Фрагмент страницы:
—————

20 августа заседание Белорусского пресс-клуба, посвященное просмотру фильма «Груз несвершенного» о журналисте Юрии Щекочихине (1950–2003), началось с выступления лауреата Нобелевской премии по литературе Светланы Алексиевич. После дискуссии писательница ответила на вопросы ЖУРНАЛИСТА.
— Вы сказали, что эпоха идеализма в журналистике закончилась и не вернется никогда. Об этом говорят и в Европе, где вы прожили много лет. Что приходит взамен?
— Появились новые формы. Новые скорости. Блоги, онлайн-журналистика — это совершенно новое. Что в журналистике самое главное сегодня? Это сэкономленное время. То есть мне интересен какой-то сюжет, и есть эксперты, люди, которые в нем разбираются и умеют о нем рассказать. Я обращаюсь к ним, вместо того чтобы тратить самой уйму времени, мне важно получить ориентир. Экономия времени прежде всего. Не права человека, не свобода мысли. Проблема современного человека — проблема времени. И журналистика в этом помогает.
— Но мы часто получаем некачественную информацию, фейки, нас вводят в заблуждение, кстати, часто как раз из-за стремления опередить других, а не из-за злого умысла.
— Должны быть определенные шлюзы в сознании, нужно уметь и учиться разбираться в окружающей информации. Сегодня нельзя жить так, как в XIX веке, — если напечатано в газете или, скажем, в журнале «Современник» — это абсолютно точно именно то, что есть на самом деле. Человек должен быть подготовлен к тому, что на глаза может попасться совсем не то, что ему необходимо. Что он просто может поддаться искушению и «проглотить» что-то, что ему пытаются навязать. Уметь ориентироваться в пространстве новостей — это вообще один из необходимых современному человеку практических навыков.
— Программы по медиаграмотности активно внедряются в практику, в России, кстати, тоже, а во Франции едва ли не с детского сада начинают первые занятия…
— В Европе уже давно живут, руководствуясь этим навыком. Для них фейк, пост-правда — никакая не катастрофа. Они понимают, что живут в мире, где все это есть. Но там жизнь построена в принципе на том, что человек сам выбирает, во всем, с самого раннего возраста: мировоззрение, религию, друзей, профессию, образ жизни и несет, конечно, ответственность за этот выбор. У нас иначе, у нас поколения выросли без этого опыта свободного выбора, у нас обо всем писала газета «Правда». Кто воспитывает сегодня у нас молодых людей? Родители, которые сами воспитывались на газете «Правда»? Теперь надо учиться самому решать, что читать, какую профессию выбирать, как себя вообще вести. Это трудно.
— Но согласитесь, и в самые мрачные советские годы всегда находились люди, которые совершали независимый выбор, вопреки всему. С вами рядом были такие фигуры, как Алесь Адамович, Василь Быков, которые потом стали вашими учителями и в литературе.
— Еще до Быкова и Адамовича у меня были примеры. Я в газету попала из послевоенной голодной деревни, где почти не осталось мужчин. Я видела столько страданий, столько боли — и на Украине у бабушки, и в Белоруссии у родителей, что меня было уже трудно обмануть. У нас дома было много книг, родители — сельские учителя, я была «книжная» девочка. Но то, что я слышала про войну от женщин в деревне, было сильнее книг.

—————

Перечень материалов:
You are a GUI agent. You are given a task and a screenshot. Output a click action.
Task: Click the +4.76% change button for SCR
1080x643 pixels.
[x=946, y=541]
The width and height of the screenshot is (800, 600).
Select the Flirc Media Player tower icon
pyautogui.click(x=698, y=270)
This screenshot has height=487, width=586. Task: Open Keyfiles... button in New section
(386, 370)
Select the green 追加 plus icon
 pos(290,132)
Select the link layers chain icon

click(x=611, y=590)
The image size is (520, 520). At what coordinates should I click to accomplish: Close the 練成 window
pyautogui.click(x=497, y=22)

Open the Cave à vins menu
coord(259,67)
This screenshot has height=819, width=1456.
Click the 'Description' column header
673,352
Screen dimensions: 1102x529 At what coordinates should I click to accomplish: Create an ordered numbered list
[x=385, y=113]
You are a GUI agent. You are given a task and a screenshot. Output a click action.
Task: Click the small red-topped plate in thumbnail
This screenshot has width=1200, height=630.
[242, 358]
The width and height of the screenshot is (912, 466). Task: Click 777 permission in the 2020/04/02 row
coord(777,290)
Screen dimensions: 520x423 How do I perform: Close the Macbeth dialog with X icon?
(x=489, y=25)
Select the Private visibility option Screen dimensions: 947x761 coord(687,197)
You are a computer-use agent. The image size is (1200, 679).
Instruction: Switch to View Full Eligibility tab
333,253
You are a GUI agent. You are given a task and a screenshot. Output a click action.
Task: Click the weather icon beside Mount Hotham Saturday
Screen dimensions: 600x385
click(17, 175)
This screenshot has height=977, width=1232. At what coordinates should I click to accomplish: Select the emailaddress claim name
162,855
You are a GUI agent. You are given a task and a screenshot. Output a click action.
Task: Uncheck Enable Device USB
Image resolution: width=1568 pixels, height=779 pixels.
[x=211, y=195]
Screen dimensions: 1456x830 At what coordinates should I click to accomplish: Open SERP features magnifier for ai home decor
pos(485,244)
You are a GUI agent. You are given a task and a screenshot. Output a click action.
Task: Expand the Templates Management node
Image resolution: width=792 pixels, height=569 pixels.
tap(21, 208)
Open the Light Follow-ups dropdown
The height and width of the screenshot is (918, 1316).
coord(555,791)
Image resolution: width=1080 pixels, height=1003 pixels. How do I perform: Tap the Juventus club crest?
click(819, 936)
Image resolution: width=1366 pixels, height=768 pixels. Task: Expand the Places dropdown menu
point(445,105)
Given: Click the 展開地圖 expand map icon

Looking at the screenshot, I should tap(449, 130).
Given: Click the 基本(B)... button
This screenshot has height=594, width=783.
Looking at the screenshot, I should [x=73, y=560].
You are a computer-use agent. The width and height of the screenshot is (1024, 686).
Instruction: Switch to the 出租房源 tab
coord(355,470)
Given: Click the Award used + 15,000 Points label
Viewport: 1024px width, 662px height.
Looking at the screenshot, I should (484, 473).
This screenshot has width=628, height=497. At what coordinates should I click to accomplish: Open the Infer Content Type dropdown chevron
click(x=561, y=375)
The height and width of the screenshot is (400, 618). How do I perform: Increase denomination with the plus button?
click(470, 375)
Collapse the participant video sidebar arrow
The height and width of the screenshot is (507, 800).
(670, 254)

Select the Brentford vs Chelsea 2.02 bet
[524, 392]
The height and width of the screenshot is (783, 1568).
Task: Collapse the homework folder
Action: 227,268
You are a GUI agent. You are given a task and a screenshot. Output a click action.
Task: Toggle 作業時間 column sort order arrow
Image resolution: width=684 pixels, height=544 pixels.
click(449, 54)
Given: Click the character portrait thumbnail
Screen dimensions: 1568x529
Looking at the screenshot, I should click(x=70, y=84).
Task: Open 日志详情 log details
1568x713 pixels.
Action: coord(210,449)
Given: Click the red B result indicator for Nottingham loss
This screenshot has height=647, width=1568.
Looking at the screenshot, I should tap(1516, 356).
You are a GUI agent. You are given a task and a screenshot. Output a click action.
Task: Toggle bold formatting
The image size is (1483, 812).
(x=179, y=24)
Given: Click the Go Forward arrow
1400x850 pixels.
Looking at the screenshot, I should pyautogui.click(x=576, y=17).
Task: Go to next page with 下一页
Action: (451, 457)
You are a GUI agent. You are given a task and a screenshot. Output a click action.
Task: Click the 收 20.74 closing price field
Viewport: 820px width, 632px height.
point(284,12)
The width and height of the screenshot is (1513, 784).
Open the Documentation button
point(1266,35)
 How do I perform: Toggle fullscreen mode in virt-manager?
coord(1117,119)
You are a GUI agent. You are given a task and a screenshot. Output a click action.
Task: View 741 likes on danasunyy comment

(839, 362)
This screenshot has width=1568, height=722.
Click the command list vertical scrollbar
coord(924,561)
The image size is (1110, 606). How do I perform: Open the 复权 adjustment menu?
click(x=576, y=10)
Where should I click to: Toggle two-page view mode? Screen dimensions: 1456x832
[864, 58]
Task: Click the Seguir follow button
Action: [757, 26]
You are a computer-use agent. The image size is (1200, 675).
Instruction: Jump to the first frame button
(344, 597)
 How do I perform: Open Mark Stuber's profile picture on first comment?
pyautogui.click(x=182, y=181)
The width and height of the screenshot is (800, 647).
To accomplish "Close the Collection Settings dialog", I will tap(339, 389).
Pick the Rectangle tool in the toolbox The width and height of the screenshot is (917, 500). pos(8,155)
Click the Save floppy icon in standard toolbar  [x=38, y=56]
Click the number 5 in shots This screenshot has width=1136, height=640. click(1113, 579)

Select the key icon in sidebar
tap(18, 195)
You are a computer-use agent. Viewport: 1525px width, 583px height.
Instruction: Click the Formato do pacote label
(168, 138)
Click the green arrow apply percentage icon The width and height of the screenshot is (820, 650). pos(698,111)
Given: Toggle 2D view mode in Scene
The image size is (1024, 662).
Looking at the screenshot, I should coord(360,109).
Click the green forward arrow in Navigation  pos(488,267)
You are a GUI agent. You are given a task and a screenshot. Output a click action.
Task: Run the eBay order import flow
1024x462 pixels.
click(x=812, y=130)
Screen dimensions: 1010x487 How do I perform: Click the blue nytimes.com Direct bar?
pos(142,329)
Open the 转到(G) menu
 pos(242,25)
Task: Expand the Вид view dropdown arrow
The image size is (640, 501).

—————

Задания:
1. Изложите интервью со Светланой Алексиевич в двух предложениях.
2. Определите, соответствуют ли интервью со Светланой Алексиевич утверждения (а), (б) и (в). На каждое ответьте «да» или «нет» и приведите точную цитату из интервью, которая это подтверждает.
(а) Родители Алексиевич были сельскими учителями.
(б) По словам Алексиевич, для европейцев фейк и пост-правда стали катастрофой.
(в) Фильм «Груз несвершенного» посвящен Алесю Адамовичу.
3. Откуда, согласно интервью со Светланой Алексиевич, она попала в газету?

Ответы к заданиям:
1. После дискуссии на заседании Белорусского пресс-клуба 20 августа Светлана Алексиевич ответила на вопросы и назвала самым главным в сегодняшней журналистике сэкономленное время. Она сказала, что современному человеку необходимо умение ориентироваться в пространстве новостей и что в Европе человек с раннего возраста сам делает выбор, а у нас поколения выросли без опыта свободного выбора.

2.
(а) Да: «родители — сельские учителя».
(б) Нет: «Для них фейк, пост-правда — никакая не катастрофа».
(в) Нет: «фильма «Груз несвершенного» о журналисте Юрии Щекочихине».

3. Из послевоенной голодной деревни, где почти не осталось мужчин.